### What the exercise asks:
Copy each line below that includes "user".

═══ Given data

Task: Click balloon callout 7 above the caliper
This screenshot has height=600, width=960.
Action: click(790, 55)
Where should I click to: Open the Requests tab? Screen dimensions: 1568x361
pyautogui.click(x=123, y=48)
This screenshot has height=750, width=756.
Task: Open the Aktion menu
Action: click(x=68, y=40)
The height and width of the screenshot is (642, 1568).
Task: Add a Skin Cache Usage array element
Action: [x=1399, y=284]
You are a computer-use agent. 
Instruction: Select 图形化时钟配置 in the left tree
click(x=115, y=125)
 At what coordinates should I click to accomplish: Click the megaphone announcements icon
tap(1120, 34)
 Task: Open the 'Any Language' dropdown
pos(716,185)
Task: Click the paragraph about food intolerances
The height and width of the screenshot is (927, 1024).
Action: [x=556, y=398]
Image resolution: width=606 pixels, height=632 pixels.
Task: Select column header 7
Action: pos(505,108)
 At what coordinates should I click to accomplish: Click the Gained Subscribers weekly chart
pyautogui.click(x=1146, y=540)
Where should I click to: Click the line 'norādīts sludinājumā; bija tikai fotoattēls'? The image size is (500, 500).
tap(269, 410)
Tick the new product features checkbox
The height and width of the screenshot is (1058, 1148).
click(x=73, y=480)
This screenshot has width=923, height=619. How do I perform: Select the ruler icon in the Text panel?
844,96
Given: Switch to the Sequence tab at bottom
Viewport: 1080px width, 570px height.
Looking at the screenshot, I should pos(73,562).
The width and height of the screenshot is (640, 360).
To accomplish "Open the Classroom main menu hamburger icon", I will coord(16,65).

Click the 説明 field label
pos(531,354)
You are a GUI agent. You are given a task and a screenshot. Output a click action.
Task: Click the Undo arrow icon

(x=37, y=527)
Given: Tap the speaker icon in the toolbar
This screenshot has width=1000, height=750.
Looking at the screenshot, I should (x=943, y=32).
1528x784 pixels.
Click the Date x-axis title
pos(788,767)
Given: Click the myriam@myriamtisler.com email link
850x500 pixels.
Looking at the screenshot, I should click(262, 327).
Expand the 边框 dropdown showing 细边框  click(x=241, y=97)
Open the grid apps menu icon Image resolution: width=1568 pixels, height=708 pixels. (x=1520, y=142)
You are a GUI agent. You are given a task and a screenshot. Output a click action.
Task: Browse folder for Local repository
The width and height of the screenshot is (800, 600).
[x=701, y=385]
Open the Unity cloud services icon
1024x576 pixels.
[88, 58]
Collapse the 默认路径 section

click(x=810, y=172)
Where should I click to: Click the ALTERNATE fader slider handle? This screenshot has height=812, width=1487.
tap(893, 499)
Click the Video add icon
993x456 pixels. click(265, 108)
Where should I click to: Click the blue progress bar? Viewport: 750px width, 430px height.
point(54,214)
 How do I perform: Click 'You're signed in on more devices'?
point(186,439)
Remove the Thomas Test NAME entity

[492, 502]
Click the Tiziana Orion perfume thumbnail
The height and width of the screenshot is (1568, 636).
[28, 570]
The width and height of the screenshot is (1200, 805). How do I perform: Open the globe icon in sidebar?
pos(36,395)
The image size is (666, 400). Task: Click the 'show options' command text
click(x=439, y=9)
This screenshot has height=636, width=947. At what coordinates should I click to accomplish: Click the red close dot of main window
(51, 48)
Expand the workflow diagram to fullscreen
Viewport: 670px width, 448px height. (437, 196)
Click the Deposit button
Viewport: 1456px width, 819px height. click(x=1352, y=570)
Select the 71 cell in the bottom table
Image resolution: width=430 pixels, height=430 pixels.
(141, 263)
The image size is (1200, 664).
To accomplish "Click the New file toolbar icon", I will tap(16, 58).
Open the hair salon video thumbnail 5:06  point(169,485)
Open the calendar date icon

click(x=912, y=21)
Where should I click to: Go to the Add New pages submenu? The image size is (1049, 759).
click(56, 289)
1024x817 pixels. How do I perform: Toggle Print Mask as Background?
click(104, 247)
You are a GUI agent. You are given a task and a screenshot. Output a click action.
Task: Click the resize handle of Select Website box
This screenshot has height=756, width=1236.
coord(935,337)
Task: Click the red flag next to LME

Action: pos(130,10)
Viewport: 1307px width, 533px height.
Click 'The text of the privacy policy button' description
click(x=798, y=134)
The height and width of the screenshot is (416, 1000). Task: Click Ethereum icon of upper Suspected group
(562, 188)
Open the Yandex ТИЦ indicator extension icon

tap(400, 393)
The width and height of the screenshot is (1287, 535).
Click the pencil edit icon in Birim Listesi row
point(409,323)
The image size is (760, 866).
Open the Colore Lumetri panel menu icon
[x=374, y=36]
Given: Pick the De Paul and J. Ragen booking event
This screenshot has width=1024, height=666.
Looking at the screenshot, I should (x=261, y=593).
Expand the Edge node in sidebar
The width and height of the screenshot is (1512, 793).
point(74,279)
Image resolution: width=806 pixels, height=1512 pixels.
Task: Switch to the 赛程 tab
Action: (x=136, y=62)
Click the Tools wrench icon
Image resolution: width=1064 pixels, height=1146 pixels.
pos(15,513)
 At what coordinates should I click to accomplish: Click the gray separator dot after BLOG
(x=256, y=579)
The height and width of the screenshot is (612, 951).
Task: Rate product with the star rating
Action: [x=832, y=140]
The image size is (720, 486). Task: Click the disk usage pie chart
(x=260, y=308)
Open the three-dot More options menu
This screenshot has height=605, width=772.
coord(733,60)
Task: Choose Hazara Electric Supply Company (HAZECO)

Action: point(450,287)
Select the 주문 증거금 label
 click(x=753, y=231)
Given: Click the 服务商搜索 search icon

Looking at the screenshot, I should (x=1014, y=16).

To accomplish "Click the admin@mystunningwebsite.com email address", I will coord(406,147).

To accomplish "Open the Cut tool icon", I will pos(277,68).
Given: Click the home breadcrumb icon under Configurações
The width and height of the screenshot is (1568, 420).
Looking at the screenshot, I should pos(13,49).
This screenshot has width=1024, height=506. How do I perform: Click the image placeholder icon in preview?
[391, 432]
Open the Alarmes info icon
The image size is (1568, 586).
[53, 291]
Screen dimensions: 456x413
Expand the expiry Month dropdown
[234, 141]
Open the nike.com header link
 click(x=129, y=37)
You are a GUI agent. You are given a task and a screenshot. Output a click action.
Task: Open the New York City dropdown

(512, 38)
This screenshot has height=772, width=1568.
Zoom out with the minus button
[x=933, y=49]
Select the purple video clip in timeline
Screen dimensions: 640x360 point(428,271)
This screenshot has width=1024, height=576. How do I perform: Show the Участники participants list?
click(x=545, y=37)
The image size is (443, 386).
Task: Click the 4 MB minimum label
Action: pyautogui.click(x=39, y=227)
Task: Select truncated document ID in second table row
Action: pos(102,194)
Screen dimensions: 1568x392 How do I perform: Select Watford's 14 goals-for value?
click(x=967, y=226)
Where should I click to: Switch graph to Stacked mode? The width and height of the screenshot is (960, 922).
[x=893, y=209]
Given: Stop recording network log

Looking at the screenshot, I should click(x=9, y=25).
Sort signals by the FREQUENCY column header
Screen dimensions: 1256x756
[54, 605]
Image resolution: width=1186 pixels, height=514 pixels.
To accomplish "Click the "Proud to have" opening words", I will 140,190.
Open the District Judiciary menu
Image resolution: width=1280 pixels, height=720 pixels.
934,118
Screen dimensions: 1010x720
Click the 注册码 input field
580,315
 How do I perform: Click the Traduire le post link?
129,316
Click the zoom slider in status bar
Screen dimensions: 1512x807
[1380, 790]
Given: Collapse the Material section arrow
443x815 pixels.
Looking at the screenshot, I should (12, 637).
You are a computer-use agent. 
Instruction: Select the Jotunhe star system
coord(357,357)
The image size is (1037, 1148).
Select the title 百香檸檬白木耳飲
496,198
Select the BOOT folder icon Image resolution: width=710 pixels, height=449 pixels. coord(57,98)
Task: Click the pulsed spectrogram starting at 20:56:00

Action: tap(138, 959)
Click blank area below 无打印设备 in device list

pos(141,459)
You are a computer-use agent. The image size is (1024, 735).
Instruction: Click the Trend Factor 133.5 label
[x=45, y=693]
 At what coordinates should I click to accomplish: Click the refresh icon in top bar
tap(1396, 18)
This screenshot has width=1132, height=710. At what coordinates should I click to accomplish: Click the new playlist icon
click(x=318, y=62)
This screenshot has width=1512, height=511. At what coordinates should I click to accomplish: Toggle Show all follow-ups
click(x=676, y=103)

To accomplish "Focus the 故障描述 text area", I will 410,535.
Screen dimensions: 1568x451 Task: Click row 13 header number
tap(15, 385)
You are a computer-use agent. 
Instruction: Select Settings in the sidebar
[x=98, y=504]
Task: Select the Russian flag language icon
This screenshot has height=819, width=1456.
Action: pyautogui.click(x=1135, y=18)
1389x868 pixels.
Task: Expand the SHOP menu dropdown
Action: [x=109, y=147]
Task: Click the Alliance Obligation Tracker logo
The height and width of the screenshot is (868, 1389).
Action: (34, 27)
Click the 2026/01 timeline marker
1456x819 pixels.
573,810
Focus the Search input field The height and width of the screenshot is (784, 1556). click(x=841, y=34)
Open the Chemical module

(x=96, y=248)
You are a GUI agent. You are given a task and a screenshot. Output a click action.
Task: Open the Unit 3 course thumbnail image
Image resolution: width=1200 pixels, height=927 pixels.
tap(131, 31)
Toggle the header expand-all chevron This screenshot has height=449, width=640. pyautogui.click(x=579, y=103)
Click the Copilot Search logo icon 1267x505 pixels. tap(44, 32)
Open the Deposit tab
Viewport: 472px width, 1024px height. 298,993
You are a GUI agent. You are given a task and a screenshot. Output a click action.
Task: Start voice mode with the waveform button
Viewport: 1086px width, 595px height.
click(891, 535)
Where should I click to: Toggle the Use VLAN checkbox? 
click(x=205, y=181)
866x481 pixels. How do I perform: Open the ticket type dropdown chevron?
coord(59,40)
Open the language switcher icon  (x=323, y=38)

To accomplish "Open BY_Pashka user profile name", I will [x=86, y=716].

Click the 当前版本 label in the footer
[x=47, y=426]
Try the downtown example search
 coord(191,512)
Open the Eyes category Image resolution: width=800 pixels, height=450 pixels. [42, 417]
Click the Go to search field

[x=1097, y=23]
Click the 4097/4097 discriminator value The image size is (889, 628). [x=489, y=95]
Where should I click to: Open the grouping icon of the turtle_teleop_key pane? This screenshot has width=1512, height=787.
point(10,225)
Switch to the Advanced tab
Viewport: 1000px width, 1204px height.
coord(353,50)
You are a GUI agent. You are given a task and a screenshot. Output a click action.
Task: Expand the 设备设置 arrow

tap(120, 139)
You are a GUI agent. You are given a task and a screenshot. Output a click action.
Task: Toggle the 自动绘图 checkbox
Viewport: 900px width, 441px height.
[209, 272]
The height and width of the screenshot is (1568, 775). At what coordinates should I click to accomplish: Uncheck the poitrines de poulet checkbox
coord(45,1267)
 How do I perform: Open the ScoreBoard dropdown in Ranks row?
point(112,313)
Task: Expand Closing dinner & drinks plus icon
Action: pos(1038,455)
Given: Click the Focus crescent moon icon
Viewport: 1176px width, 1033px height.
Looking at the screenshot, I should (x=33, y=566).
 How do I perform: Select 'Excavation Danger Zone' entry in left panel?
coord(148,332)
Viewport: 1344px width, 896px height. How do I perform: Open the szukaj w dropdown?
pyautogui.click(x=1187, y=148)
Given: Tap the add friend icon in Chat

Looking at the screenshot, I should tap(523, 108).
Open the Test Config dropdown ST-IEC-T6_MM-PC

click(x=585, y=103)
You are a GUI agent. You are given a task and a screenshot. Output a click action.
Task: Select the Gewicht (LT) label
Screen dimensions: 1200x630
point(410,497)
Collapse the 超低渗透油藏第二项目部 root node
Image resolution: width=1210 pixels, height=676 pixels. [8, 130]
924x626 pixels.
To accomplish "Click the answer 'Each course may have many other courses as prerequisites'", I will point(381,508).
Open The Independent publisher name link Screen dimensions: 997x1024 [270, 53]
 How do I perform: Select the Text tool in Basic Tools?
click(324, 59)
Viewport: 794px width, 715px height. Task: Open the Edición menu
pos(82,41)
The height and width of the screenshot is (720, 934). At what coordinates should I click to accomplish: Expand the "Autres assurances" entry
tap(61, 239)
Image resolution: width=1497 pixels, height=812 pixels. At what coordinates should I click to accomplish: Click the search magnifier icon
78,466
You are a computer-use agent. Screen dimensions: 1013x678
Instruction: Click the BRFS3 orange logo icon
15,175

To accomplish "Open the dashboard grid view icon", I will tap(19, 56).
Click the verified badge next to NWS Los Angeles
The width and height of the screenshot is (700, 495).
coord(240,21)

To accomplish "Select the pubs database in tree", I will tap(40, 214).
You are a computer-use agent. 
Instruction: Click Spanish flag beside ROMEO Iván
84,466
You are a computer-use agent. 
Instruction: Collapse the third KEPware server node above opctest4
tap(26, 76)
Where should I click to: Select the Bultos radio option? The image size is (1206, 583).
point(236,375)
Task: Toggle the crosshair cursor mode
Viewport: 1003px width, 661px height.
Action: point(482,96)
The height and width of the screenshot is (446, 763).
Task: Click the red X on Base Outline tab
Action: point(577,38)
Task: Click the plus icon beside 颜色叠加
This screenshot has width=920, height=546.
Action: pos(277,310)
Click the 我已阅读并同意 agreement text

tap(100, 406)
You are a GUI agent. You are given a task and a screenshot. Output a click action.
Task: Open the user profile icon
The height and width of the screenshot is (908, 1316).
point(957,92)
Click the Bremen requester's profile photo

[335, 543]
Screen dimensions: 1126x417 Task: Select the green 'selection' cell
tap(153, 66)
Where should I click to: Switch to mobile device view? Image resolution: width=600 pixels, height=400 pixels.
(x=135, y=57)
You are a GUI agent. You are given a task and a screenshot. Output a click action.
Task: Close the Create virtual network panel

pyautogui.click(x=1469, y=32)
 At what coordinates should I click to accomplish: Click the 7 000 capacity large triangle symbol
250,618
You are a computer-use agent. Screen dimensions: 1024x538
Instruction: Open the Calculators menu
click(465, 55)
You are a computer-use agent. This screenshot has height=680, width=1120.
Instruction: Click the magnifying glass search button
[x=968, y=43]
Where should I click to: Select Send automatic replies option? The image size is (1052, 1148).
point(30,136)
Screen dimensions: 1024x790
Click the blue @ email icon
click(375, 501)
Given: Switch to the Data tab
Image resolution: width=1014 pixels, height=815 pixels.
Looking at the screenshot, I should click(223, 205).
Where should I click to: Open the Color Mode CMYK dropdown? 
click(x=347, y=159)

══════

### Result:
To accomplish "Open BY_Pashka user profile name", I will [x=86, y=716].
Task: Open the user profile icon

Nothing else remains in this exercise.